## Excerpted records:
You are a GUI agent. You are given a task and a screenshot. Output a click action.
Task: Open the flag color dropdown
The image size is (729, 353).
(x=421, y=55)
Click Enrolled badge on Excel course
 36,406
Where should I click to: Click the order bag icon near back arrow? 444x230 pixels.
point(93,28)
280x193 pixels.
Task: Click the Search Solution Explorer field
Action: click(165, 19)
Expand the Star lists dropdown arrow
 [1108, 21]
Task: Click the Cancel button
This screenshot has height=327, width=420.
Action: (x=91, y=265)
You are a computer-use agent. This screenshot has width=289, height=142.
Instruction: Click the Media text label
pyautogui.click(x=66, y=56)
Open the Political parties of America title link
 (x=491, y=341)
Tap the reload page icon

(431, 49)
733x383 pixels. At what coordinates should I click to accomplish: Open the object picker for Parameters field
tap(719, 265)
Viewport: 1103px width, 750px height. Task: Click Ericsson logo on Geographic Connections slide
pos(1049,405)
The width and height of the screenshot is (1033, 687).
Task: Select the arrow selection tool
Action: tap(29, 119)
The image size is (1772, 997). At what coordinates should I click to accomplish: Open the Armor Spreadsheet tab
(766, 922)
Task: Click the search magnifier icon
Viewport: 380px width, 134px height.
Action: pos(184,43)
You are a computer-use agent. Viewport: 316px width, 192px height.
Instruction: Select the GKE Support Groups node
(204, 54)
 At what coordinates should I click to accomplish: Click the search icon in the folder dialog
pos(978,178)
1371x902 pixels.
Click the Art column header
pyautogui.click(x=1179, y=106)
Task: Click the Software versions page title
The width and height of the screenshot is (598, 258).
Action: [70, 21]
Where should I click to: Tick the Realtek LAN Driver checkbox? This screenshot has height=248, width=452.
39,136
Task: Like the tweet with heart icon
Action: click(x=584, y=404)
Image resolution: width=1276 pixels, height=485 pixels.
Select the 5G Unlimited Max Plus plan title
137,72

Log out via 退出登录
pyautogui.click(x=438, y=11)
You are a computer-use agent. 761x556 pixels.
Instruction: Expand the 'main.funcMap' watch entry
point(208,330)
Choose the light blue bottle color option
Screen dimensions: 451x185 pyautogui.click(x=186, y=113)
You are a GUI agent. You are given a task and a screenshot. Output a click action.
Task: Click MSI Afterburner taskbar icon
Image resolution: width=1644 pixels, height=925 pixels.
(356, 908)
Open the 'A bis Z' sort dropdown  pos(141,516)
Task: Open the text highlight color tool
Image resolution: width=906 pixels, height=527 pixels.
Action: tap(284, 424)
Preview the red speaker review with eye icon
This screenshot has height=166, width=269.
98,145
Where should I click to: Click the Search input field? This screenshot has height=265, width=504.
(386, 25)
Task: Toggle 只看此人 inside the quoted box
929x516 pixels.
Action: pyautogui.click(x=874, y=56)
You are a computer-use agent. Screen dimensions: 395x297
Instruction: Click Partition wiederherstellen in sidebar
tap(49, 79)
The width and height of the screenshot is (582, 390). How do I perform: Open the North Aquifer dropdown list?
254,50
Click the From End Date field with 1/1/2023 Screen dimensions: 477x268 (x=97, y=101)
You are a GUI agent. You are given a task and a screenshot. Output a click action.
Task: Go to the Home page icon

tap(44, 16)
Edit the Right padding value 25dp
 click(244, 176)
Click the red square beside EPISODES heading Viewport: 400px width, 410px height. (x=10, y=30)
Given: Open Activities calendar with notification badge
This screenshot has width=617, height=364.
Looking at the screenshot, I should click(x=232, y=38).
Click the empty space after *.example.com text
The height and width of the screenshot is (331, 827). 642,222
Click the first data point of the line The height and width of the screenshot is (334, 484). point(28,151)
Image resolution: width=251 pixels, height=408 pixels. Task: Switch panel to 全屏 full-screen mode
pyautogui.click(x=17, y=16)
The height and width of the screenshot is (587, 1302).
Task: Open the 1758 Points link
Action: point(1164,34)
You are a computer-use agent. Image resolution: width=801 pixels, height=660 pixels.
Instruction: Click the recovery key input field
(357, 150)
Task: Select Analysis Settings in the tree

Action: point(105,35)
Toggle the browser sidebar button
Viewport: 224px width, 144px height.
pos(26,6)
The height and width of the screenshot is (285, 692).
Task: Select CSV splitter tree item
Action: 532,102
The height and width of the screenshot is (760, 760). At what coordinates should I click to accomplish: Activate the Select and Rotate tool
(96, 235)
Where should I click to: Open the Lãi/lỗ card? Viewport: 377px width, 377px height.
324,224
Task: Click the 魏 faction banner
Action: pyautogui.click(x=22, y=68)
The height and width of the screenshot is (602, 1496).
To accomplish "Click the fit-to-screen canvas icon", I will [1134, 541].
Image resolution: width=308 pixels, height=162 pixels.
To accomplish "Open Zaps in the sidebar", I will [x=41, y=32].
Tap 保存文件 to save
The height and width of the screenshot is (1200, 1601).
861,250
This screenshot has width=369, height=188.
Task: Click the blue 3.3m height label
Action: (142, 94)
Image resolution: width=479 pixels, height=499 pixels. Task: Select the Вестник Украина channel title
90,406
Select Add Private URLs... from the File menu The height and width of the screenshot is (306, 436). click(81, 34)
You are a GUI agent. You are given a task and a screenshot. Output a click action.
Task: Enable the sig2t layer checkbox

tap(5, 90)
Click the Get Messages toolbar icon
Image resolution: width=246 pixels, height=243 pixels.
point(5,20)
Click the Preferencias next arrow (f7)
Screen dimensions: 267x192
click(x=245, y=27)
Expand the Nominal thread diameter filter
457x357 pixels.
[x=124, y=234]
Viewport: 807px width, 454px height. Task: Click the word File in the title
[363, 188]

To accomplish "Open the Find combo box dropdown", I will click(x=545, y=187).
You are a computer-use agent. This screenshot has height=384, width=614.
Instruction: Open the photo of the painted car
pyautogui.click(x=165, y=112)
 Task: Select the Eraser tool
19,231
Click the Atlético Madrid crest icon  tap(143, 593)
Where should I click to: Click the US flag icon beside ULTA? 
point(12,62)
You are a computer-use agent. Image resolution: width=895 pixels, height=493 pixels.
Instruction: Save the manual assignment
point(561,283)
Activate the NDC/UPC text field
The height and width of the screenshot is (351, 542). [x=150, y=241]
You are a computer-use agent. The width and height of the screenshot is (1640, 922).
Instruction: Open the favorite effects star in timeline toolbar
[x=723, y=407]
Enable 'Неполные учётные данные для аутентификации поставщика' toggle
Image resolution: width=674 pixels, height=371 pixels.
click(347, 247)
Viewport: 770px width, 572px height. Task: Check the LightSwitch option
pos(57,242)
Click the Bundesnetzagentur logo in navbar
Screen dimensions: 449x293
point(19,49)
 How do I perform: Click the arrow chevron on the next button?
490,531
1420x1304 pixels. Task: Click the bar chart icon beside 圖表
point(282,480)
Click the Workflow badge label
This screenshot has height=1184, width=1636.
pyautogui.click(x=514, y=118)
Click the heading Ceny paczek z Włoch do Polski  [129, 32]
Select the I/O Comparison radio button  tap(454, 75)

## What is required:
Copy out word for word every line of the entries from the one holding "Click the From" through the one holding "Action: point(1164,34)", with both of those lines included.

## Answer below:
Click the From End Date field with 1/1/2023 Screen dimensions: 477x268 (x=97, y=101)
You are a GUI agent. You are given a task and a screenshot. Output a click action.
Task: Go to the Home page icon

tap(44, 16)
Edit the Right padding value 25dp
 click(244, 176)
Click the red square beside EPISODES heading Viewport: 400px width, 410px height. (x=10, y=30)
Given: Open Activities calendar with notification badge
This screenshot has width=617, height=364.
Looking at the screenshot, I should click(x=232, y=38).
Click the empty space after *.example.com text
The height and width of the screenshot is (331, 827). 642,222
Click the first data point of the line The height and width of the screenshot is (334, 484). point(28,151)
Image resolution: width=251 pixels, height=408 pixels. Task: Switch panel to 全屏 full-screen mode
pyautogui.click(x=17, y=16)
The height and width of the screenshot is (587, 1302).
Task: Open the 1758 Points link
Action: point(1164,34)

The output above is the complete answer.